I believe learning should be an adventure.

Website_designthinkingMaybe I should blame it on my progressive liberal education, but I don’t believe you can measure a child by a multiple choice test — or help develop an appetite for knowledge with a gaggle of worksheets. When Patrick and I started to explore kindergarten options for the Bug, nothing would make my nerves rattle more than an information session full of don’ts, can’ts, rules, regulations, or a disproportionate amount of time putting academic rigor over problem solving and cultivating imagination.

I wanted to know about cans. I wanted to hear how the school would foster my child’s love of learning and encourage her creativity.

I didn’t want to talk about — and I particularly hated this reference — the ‘end product.’ Because my child’s development — much like my own — is an ongoing process. I don’t believe she will be a finished, polished entity at the end of fifth or eighth grade. At least I hope not. If that’s the case, I didn’t do my job as her parent.

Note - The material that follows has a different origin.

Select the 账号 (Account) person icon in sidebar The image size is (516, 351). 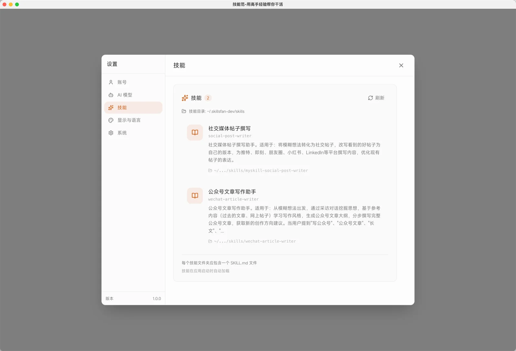(111, 82)
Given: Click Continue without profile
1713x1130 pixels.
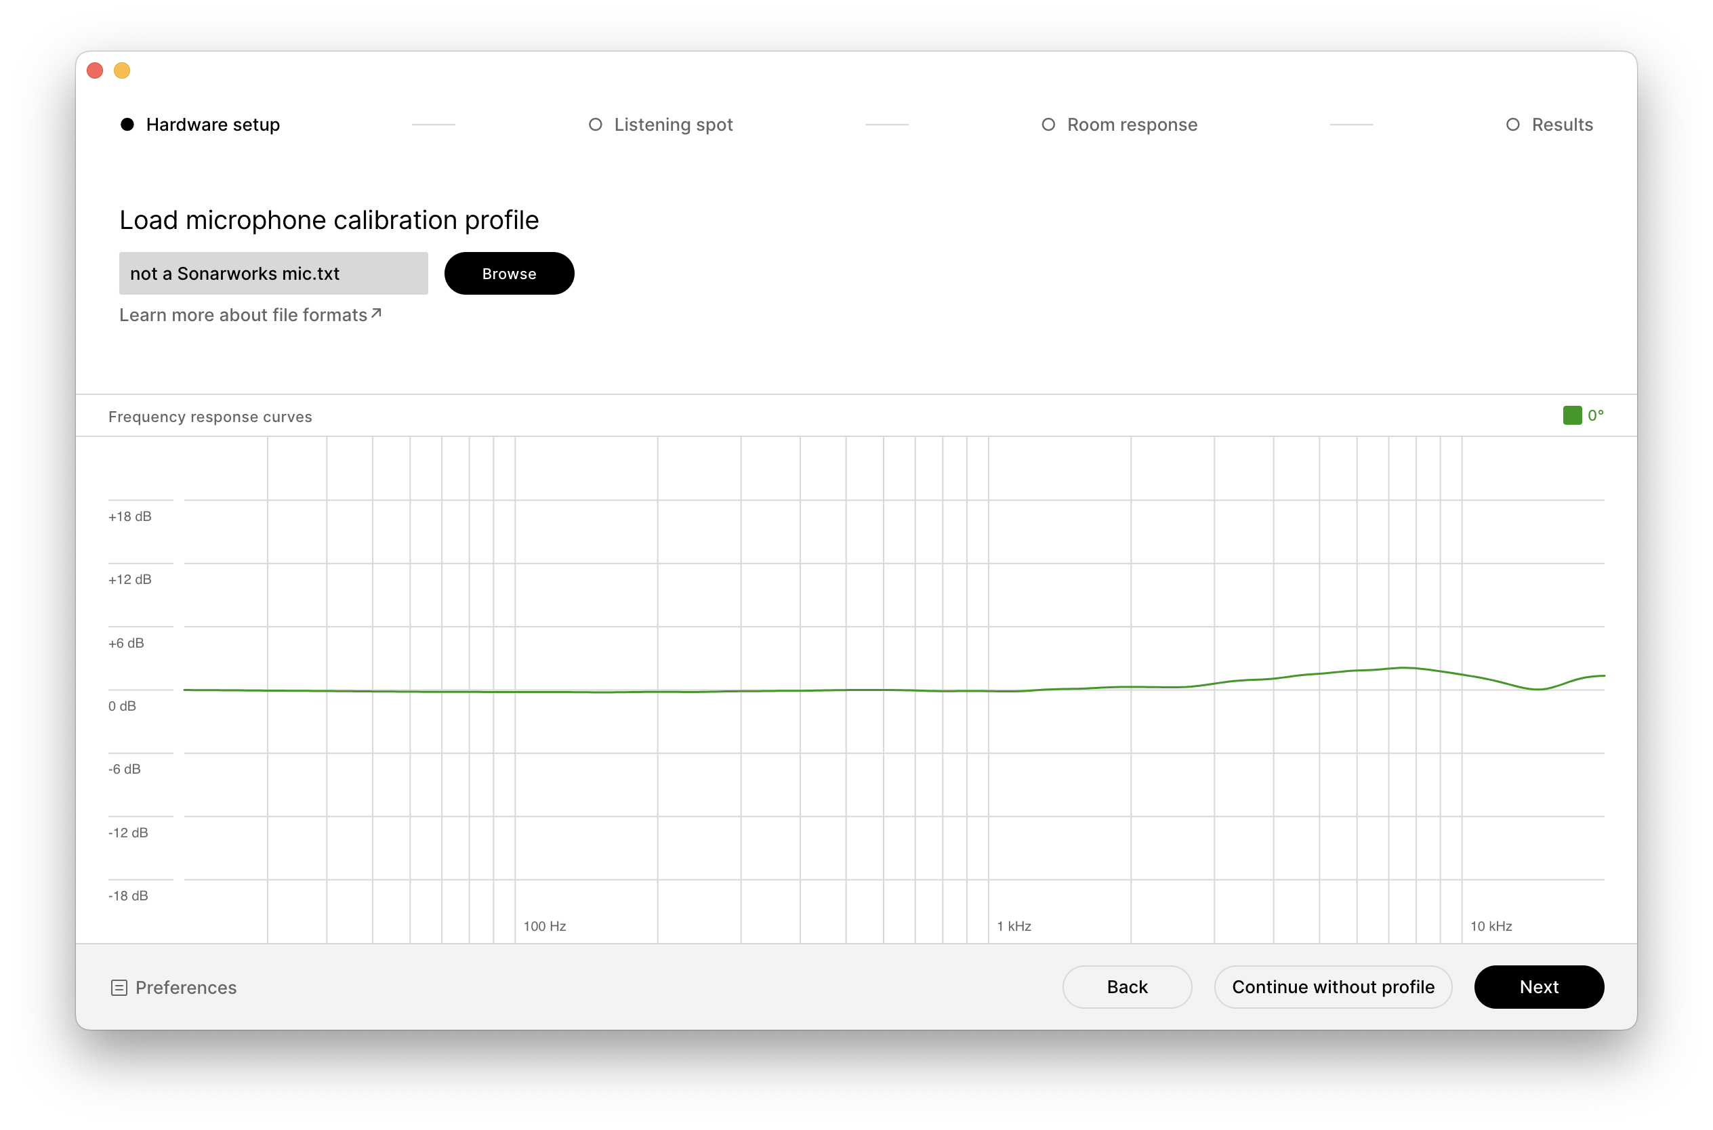Looking at the screenshot, I should coord(1332,987).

We didn’t start the Bug at St. James Academy at the beginning of this school year. We made the decision to transition her in the middle of the fall. After her first day there, she came running out of the doors, gave me a big hug and said “Mom, this was the best day ever!” That’s when I knew we made the right decision.

{I’ll be honest, it may have been the two recesses … yes, two recesses. They don’t just say they value the childhood experience, they design the day around it. Lots of fresh air and playtime is part of that.}

I can’t tell you what wasn’t working at the school we tried before going to St. James because I don’t know exactly. But the fact that St. James worked so hard to make a new student feel welcomed should tell you exactly the type of environment they have designed, and how it resonated with a five year old.

If you’ve been a follower of (cool) progeny, you know we started working with St. James well before the Bug was school-aged. We hosted a story-based playdate there with area authors and last year’s superhero social happened on their playground. What I loved about both of those events is how enthusiastic St. James educators were about jumping on board to develop the concepts and learning experiences at the events.

The staff is excited, compassionate, and aims to feed their students’ innate intellectual curiosity. {Really, is there any one more curious than a five-year-old?} I love that inquiry is valued at St. James, reinforced by the school investing in cutting edge tools for their students. From 3-D printers and Google glass to iPads and smart boards, technology is thoughtfully woven into instruction and the student experience. The arts, languages, and physical education play pivotal roles in curricular design. Math, science, reading, and writing are important. But not more so than emotional growth.

All of this is done while trying to preserve a childhood innocence and sense of wonder. Every week there is something happening that involves the entire community — a talent show, performance, art reception, picnic, community service project — you name it. The very things I remember so vividly from my own childhood and may not be as valued at some schools because they don’t actively contribute to test scores. They may appear to be extracurriculars, but they are truly embedded in the St. James experience.

It’s cliche to say St. James is a community, but I don’t know how else to describe it. Everyone — from the headmaster to the grandparents of a new kindergarten student — is part of the learning culture. Last spring, our Little Lion Man was running around the Superhero Social and wanted to explore the school. Karl Adler, St. James’ headmaster, grabbed our 18-month-old by the hand and took him on his own personal mini-tour. That was the moment I knew we should consider St. James.

Making the decision to send our child — and most likely all of our children — to an independent school wasn’t an easy one. Let’s be frank; the price tag of an independent school education was enough to dissuade us from considering it as an option for a long time. That said, we recognized that a smaller class size and lower student to teacher ratio was what our child needs at this time. We decided to make the investment.

It’s only been a few months, but I’m very glad we did.